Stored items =
+ + + + +

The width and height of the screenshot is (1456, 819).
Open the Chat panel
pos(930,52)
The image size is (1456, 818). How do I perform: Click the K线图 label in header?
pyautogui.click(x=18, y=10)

+ + + + +

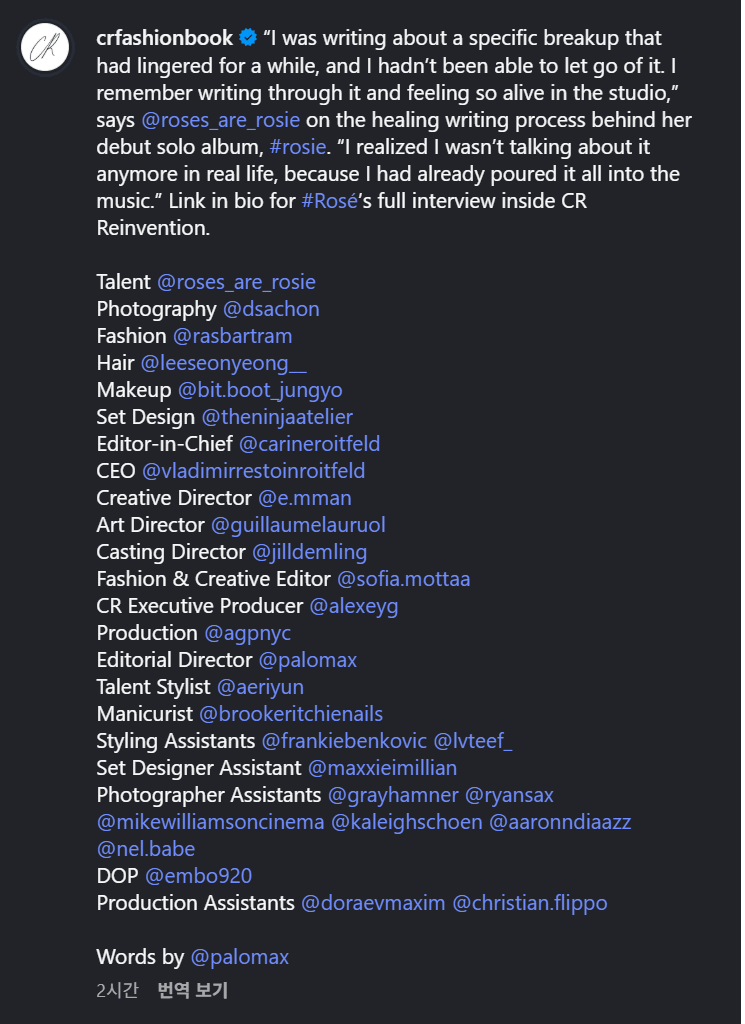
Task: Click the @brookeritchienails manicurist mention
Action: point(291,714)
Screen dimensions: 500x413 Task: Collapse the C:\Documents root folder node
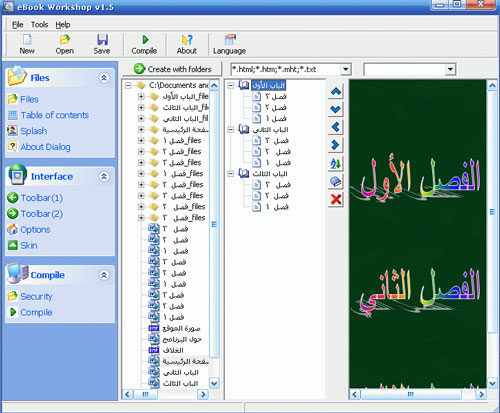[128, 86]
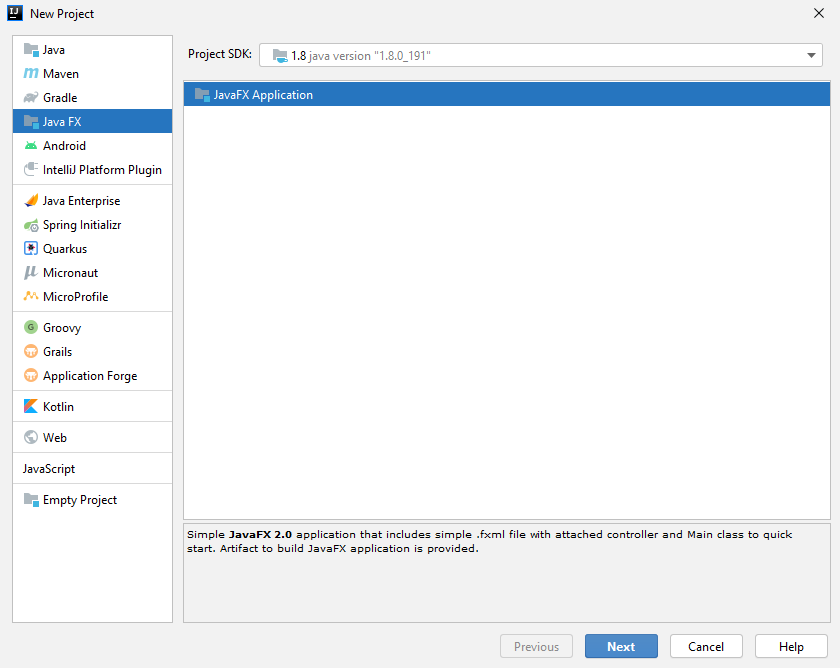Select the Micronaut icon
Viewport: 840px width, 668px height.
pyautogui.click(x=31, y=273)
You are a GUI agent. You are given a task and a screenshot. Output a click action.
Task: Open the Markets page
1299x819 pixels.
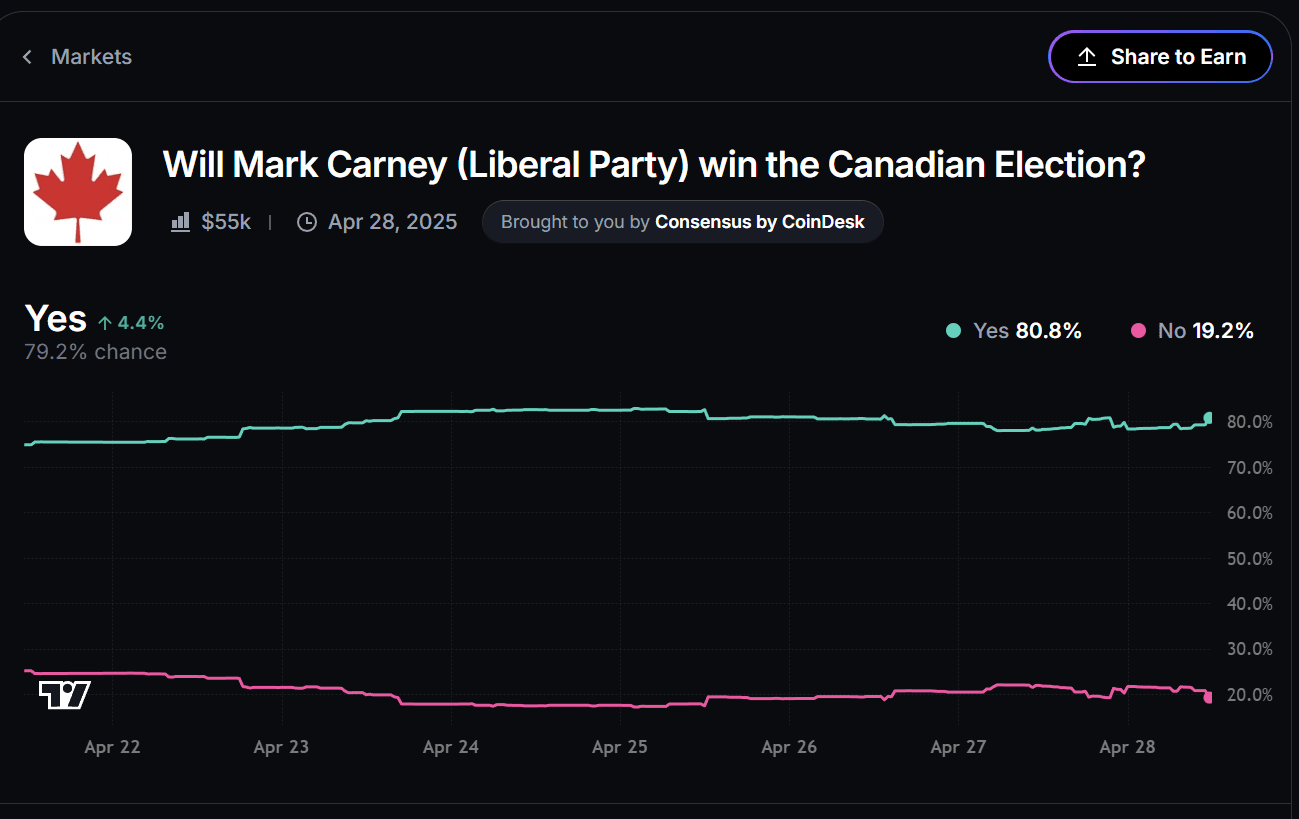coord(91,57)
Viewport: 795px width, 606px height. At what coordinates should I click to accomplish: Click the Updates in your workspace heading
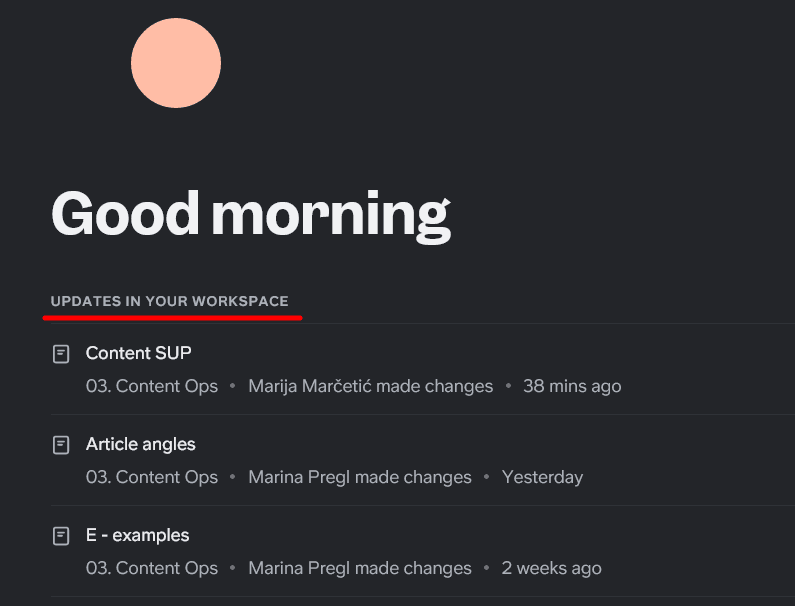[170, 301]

+ + + + +

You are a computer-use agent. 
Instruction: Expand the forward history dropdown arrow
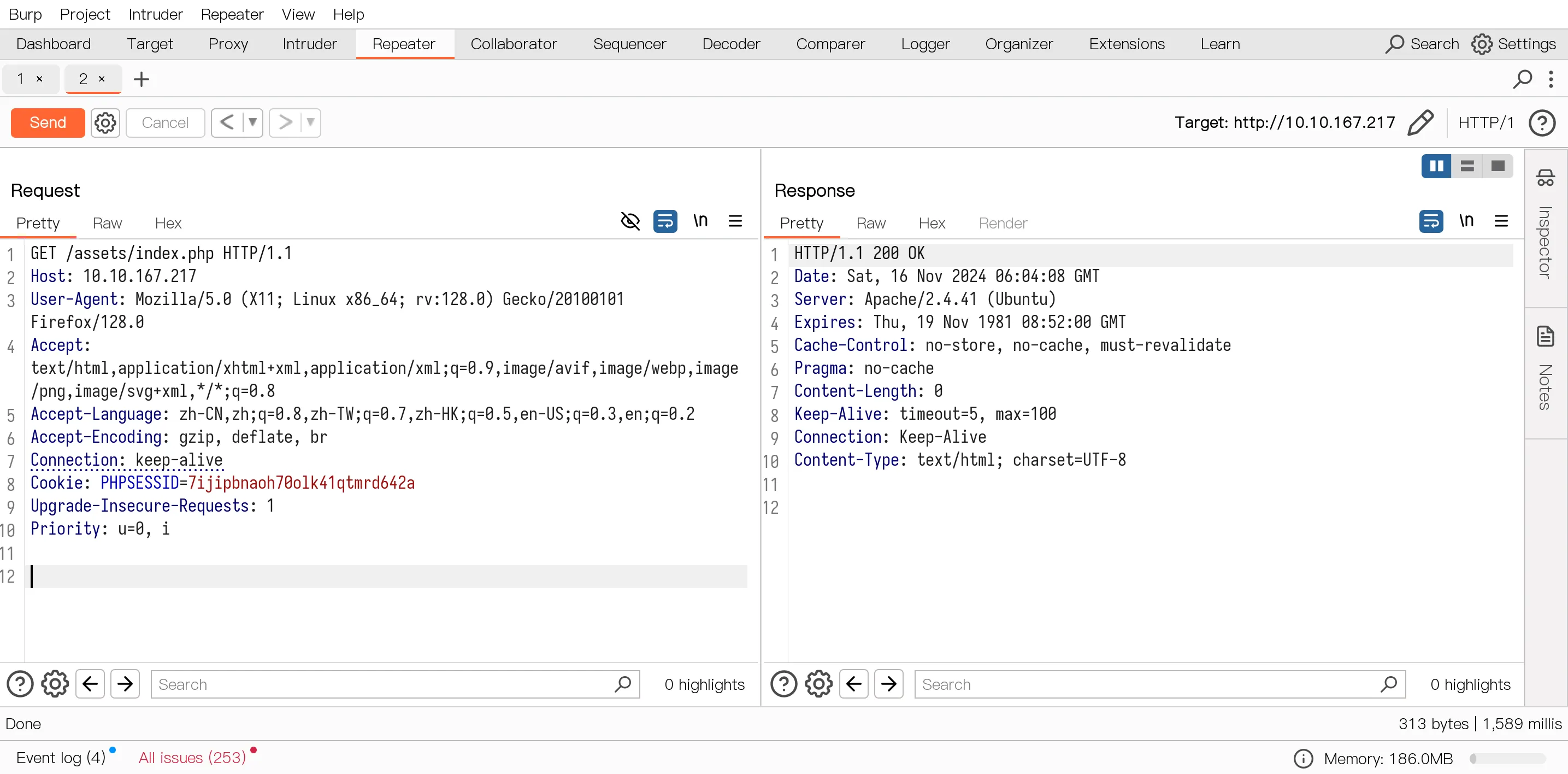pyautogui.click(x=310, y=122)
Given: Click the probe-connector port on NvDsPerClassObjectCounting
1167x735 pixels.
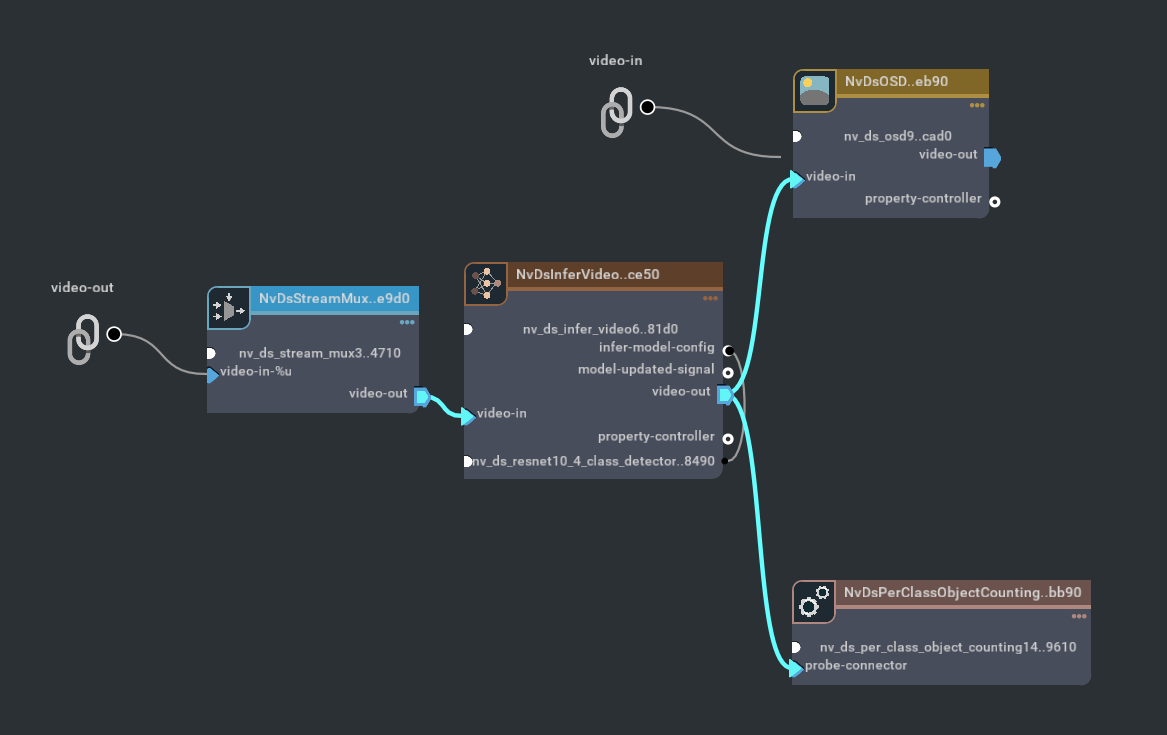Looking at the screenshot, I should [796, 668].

+ + + + +

GOAL OF THE EXERCISE = Line tally for "agent": say how many lines of the records above contain it, and give nothing but the number.

EXERCISE RESPONSE = 2